Sejujurnya, menjadi ethical dalam bidang kecantikan itu susah-susah gampang. Saya cukup puas dengan progres dunia dalam meregulasi animal testing dalam produk kecantikan. Kalau diteliti, sudah banyak produk makeup yang menyertakan lambang leaping bunny atau logo kelinci PETA-certified di kemasannya. Bikin seneng dong? Sayangnya, masih ada aspek lain dalam ethical beauty yang belum terlalu terekspos, padahal sama pentingnya. Contoh kecilnya adalah penggunaan palm oil di industri kecantikan.
Baca juga: Masih Wajibkah Animal Testing dalam Uji Coba Kosmetik?
SLS atau Sodium Laureth Sulfate adalah salah satu turunan palm oil yang masih sering banget ditemui, mulai dari sabun sampai pasta gigi. Palm oil atau minyak kelapa sawit adalah jenis minyak paling populer karena sifatnya versatile dan harganya murah. Walaupun sudah banyak palm oil farmers yang memiliki sertifikat GMF dan bervisi sustainable, masih banyak yang hanya fokus untuk meraup keuntungan. Di Indonesia misalnya, banyak perusahaan kelapa sawit yang membakar habis-habisan hutan di Kalimantan dan Sumatera untuk buka lahan dan bikin kebun kelapa sawit. Nggak cuma kehilangan hutan, kita kehilangan isinya juga, yaitu binatang yang kadang sudah nyaris punah, seperti orangutan. Nggak cuma itu, kebun kelapa sawit is incredibly damaging for our environment. Setelah masa panen pohon kelapa sawit selesai, tanahnya rusak dan nggak bisa diapa-apain.

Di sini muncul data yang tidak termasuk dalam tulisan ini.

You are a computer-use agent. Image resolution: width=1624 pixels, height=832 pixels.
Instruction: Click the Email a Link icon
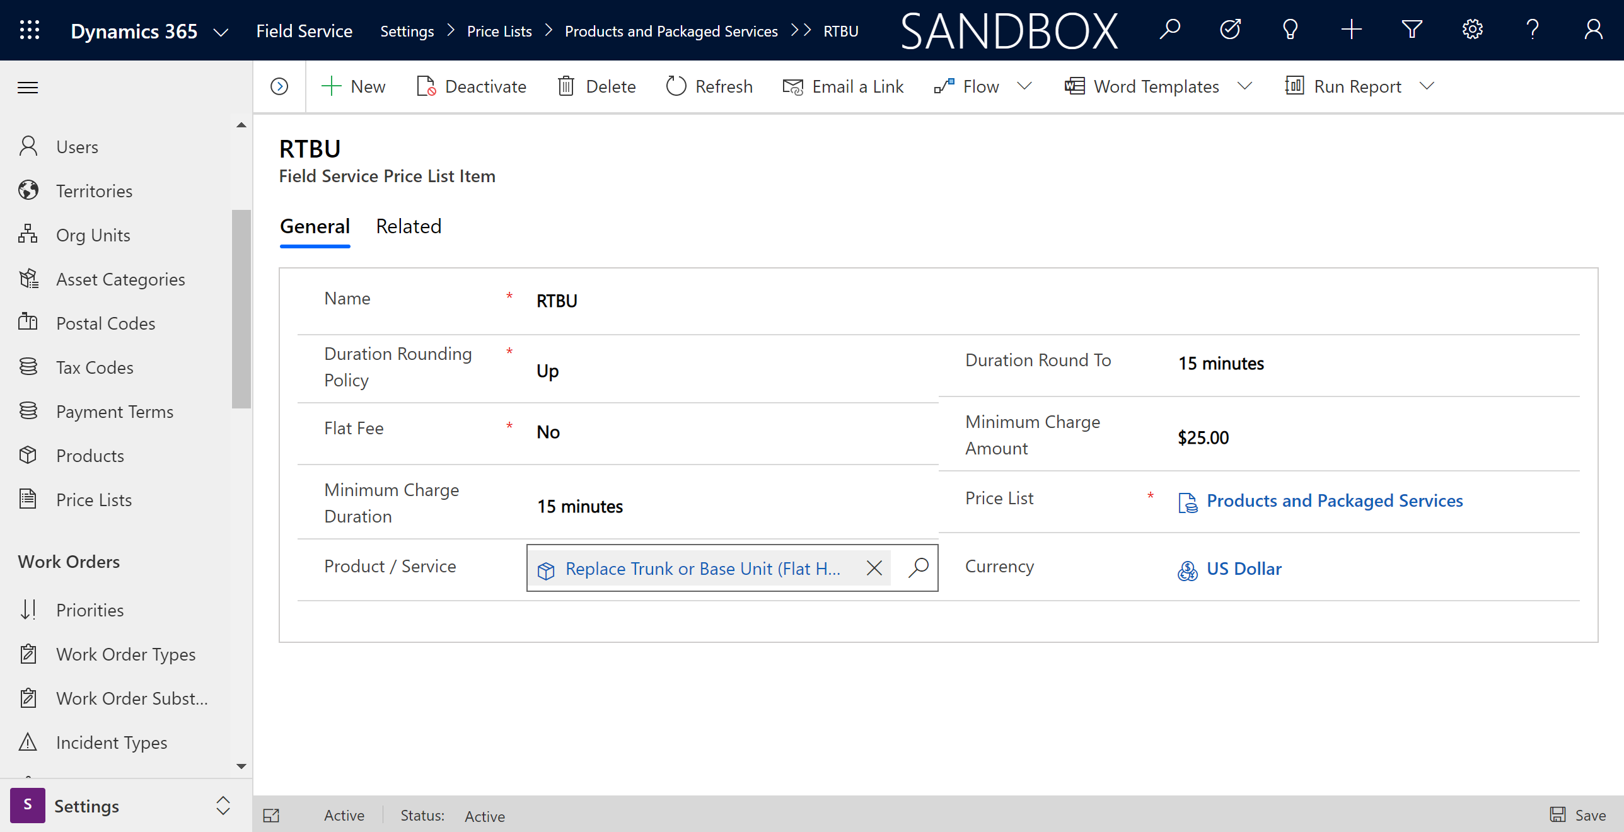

Kelapa sawit terkenal menyerap air di tanah, sampai tanah jadi tandus dan kering. Definitely not sustainable for our planet!
Selain itu, packaging waste produk kecantikan yang bisa banget menuhin bumi kita kalau nggak diregulasi dengan baik. Fakta ini cukup menyadarkan saya karena saya melakukan skincare layering, alias produknya banyak. Kalau produknya banyak, packaging-nya juga banyak, dong? Kalau sudah habis dan saya buang, kemana bekas packaging produk saya pergi? Untuk negara kita yang belum memiliki recycling system yang tertata, hal ini cukup membuat saya berpikir.
Baca juga: Bisakah Daur Ulang Kemasan Kosmetik Hits di Brand Lokal?
Harapannya, dengan tren ethical beauty brands ini, brands akan semakin sadar dan ingat ”kewajiban”nya pada bumi. Sebagai konsumen, mengaplikasikannya tentu lebih ribet lagi. Saran saya: pilih satu concern, and work your way from there. Bahkan hanya mengaplikasikan satu dari aspek ethical beauty saja, kamu sudah melakukan impact kecil yang dapat tumbuh besar di masa depan. Untuk saya sendiri, I try to use less product that test on animals (cek di sini untuk ethical beauty brands yang nggak animal testing) dan pelan-pelan mengeliminasi penggunaan palm oil di hidup saya… Even if that means saying goodbye to my beloved LUSH Shampoo Bar!